### DIRECTIONS:
Exactly as given, transcribe each entry that follows.

DATA TO PROCESS START

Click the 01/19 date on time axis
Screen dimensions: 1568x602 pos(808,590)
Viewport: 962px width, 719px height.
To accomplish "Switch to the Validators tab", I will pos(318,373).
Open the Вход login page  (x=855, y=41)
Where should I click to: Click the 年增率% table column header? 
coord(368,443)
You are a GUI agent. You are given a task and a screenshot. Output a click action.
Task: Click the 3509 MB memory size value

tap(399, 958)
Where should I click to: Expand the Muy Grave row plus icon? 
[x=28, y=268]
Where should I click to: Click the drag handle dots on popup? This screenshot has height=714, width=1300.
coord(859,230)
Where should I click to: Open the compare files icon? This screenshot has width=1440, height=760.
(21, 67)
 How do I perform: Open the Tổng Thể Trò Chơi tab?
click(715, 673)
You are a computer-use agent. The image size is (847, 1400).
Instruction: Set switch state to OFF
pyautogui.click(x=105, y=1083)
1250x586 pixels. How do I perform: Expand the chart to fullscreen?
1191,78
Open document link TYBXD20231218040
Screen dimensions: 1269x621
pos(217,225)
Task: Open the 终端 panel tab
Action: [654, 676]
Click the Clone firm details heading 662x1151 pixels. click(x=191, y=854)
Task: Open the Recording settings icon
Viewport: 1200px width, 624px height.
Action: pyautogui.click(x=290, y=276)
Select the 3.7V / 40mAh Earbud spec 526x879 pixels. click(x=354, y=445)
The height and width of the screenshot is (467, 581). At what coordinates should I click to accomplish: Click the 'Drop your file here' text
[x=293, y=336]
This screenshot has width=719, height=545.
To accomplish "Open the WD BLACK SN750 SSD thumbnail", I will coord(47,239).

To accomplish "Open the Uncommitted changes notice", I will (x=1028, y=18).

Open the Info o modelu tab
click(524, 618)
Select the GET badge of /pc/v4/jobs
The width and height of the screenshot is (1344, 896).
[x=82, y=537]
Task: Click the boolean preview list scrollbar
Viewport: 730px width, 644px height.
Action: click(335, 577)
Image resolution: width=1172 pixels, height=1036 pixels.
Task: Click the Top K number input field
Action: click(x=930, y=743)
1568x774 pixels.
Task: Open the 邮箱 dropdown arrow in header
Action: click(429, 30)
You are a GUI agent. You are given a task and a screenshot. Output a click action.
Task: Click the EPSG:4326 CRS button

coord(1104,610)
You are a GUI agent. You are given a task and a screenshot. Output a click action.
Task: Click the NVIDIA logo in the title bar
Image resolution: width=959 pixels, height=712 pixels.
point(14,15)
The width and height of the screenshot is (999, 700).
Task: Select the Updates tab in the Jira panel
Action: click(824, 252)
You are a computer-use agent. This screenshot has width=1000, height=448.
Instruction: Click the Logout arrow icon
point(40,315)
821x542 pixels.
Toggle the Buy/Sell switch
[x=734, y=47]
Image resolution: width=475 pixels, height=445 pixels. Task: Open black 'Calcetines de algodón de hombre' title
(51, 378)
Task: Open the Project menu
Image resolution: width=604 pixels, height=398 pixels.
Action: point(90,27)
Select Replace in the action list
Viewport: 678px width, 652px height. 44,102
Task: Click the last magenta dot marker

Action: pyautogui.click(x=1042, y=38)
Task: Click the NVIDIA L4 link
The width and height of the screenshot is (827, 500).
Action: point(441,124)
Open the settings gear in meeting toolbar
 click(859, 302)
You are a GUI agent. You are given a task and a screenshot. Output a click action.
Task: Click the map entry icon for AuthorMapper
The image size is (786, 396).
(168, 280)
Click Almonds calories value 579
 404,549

DATA TO PROCESS END

### RESPONSE FOR THIS EXERCISE:
Click the 01/19 date on time axis
Screen dimensions: 1568x602 pos(808,590)
Viewport: 962px width, 719px height.
To accomplish "Switch to the Validators tab", I will pos(318,373).
Open the Вход login page  (x=855, y=41)
Where should I click to: Click the 年增率% table column header? 
coord(368,443)
You are a GUI agent. You are given a task and a screenshot. Output a click action.
Task: Click the 3509 MB memory size value

tap(399, 958)
Where should I click to: Expand the Muy Grave row plus icon? 
[x=28, y=268]
Where should I click to: Click the drag handle dots on popup? This screenshot has height=714, width=1300.
coord(859,230)
Where should I click to: Open the compare files icon? This screenshot has width=1440, height=760.
(21, 67)
 How do I perform: Open the Tổng Thể Trò Chơi tab?
click(715, 673)
You are a computer-use agent. The image size is (847, 1400).
Instruction: Set switch state to OFF
pyautogui.click(x=105, y=1083)
1250x586 pixels. How do I perform: Expand the chart to fullscreen?
1191,78
Open document link TYBXD20231218040
Screen dimensions: 1269x621
pos(217,225)
Task: Open the 终端 panel tab
Action: [654, 676]
Click the Clone firm details heading 662x1151 pixels. click(x=191, y=854)
Task: Open the Recording settings icon
Viewport: 1200px width, 624px height.
Action: pyautogui.click(x=290, y=276)
Select the 3.7V / 40mAh Earbud spec 526x879 pixels. click(x=354, y=445)
The height and width of the screenshot is (467, 581). At what coordinates should I click to accomplish: Click the 'Drop your file here' text
[x=293, y=336]
This screenshot has width=719, height=545.
To accomplish "Open the WD BLACK SN750 SSD thumbnail", I will coord(47,239).

To accomplish "Open the Uncommitted changes notice", I will (x=1028, y=18).

Open the Info o modelu tab
click(524, 618)
Select the GET badge of /pc/v4/jobs
The width and height of the screenshot is (1344, 896).
[x=82, y=537]
Task: Click the boolean preview list scrollbar
Viewport: 730px width, 644px height.
Action: click(335, 577)
Image resolution: width=1172 pixels, height=1036 pixels.
Task: Click the Top K number input field
Action: click(x=930, y=743)
1568x774 pixels.
Task: Open the 邮箱 dropdown arrow in header
Action: click(429, 30)
You are a GUI agent. You are given a task and a screenshot. Output a click action.
Task: Click the EPSG:4326 CRS button

coord(1104,610)
You are a GUI agent. You are given a task and a screenshot. Output a click action.
Task: Click the NVIDIA logo in the title bar
Image resolution: width=959 pixels, height=712 pixels.
point(14,15)
The width and height of the screenshot is (999, 700).
Task: Select the Updates tab in the Jira panel
Action: click(824, 252)
You are a computer-use agent. This screenshot has width=1000, height=448.
Instruction: Click the Logout arrow icon
point(40,315)
821x542 pixels.
Toggle the Buy/Sell switch
[x=734, y=47]
Image resolution: width=475 pixels, height=445 pixels. Task: Open black 'Calcetines de algodón de hombre' title
(51, 378)
Task: Open the Project menu
Image resolution: width=604 pixels, height=398 pixels.
Action: point(90,27)
Select Replace in the action list
Viewport: 678px width, 652px height. 44,102
Task: Click the last magenta dot marker

Action: pyautogui.click(x=1042, y=38)
Task: Click the NVIDIA L4 link
The width and height of the screenshot is (827, 500).
Action: point(441,124)
Open the settings gear in meeting toolbar
 click(859, 302)
You are a GUI agent. You are given a task and a screenshot. Output a click action.
Task: Click the map entry icon for AuthorMapper
The image size is (786, 396).
(168, 280)
Click Almonds calories value 579
 404,549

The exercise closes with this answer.